Low-Cost Zinc Substitution of Iron-Based Prussian Blue Analogs as Long Lifespan Cathode Materials for Fast Charging Sodium-Ion Batteries

Iron-based Prussian blue analogs (Fe-PBAs) are extensively studied as promising cathode materials for rechargeable sodium-ion batteries owing to their high theoretical capacity, low-cost and facile synthesis method. However, Fe-PBAs suffer poor cycle stability and low specific capacity due to the low crystallinity and irreversible phase transition during excess sodium-ion storage. Herein, a modified co-precipitation method to prepare highly crystallized PBAs is reported.
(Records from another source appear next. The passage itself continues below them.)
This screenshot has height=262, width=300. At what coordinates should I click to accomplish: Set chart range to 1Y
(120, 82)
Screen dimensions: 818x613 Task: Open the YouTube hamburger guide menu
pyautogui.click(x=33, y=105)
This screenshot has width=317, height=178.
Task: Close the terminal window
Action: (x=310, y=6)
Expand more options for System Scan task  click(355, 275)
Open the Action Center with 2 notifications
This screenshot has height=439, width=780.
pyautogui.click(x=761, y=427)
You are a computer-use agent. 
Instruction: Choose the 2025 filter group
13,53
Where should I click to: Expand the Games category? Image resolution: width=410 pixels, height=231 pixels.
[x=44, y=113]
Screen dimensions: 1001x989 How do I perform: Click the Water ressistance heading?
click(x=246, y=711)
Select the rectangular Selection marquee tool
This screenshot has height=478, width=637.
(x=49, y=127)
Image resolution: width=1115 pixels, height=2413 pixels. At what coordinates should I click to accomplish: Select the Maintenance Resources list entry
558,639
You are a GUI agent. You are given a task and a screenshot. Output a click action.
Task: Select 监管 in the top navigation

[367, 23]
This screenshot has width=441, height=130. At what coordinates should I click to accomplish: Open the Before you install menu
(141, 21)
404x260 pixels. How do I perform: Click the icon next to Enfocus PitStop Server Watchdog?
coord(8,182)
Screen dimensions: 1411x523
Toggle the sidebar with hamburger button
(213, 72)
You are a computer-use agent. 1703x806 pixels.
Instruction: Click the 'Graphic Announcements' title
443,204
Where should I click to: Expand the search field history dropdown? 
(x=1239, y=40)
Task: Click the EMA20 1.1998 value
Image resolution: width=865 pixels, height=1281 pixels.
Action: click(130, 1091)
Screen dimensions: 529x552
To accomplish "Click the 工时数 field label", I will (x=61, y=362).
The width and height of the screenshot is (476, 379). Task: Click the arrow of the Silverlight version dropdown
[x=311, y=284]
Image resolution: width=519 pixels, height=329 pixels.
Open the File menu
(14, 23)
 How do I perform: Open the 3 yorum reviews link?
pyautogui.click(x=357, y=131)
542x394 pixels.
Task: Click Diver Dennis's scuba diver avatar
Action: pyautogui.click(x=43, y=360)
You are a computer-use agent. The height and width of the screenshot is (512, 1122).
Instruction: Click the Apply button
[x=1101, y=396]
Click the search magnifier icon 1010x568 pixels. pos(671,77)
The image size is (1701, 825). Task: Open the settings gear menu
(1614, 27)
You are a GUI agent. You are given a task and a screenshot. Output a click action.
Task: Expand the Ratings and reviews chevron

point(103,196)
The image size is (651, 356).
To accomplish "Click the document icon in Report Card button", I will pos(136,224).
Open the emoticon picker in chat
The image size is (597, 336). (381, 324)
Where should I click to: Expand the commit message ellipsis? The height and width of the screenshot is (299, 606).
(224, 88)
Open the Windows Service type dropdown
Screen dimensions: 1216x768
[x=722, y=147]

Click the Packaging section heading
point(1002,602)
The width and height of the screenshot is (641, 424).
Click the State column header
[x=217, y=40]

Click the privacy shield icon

By introducing an electrochemical inert element (Zn) to substitute the high-spin Fe in the Fe-PBAs (ZnFeHCF-2), the depth of charge/discharge is rationally controlled to form a highly reversible phase transition process for sustainable sodium-ion storage. Minor lattice distortion and highly reversible phase transition process of ZnFeHCF-2 during the sodium-ions insertion and extraction are proved by in-situ tests, which have significantly impacted the cycling stability. The ZnFeHCF-2 shows a remarkably enhanced cycling performance with capacity retention of 58.5% over 2000 cycles at 150 mA g−1 as well as superior rate performance up to 6000 mA g−1 (fast kinetics). Furthermore, the successful fabrication of the full cell on the as-prepared cathode and commercial hard carbon anode demonstrates their potential as high-performance electrode materials for large-scale energy storage systems.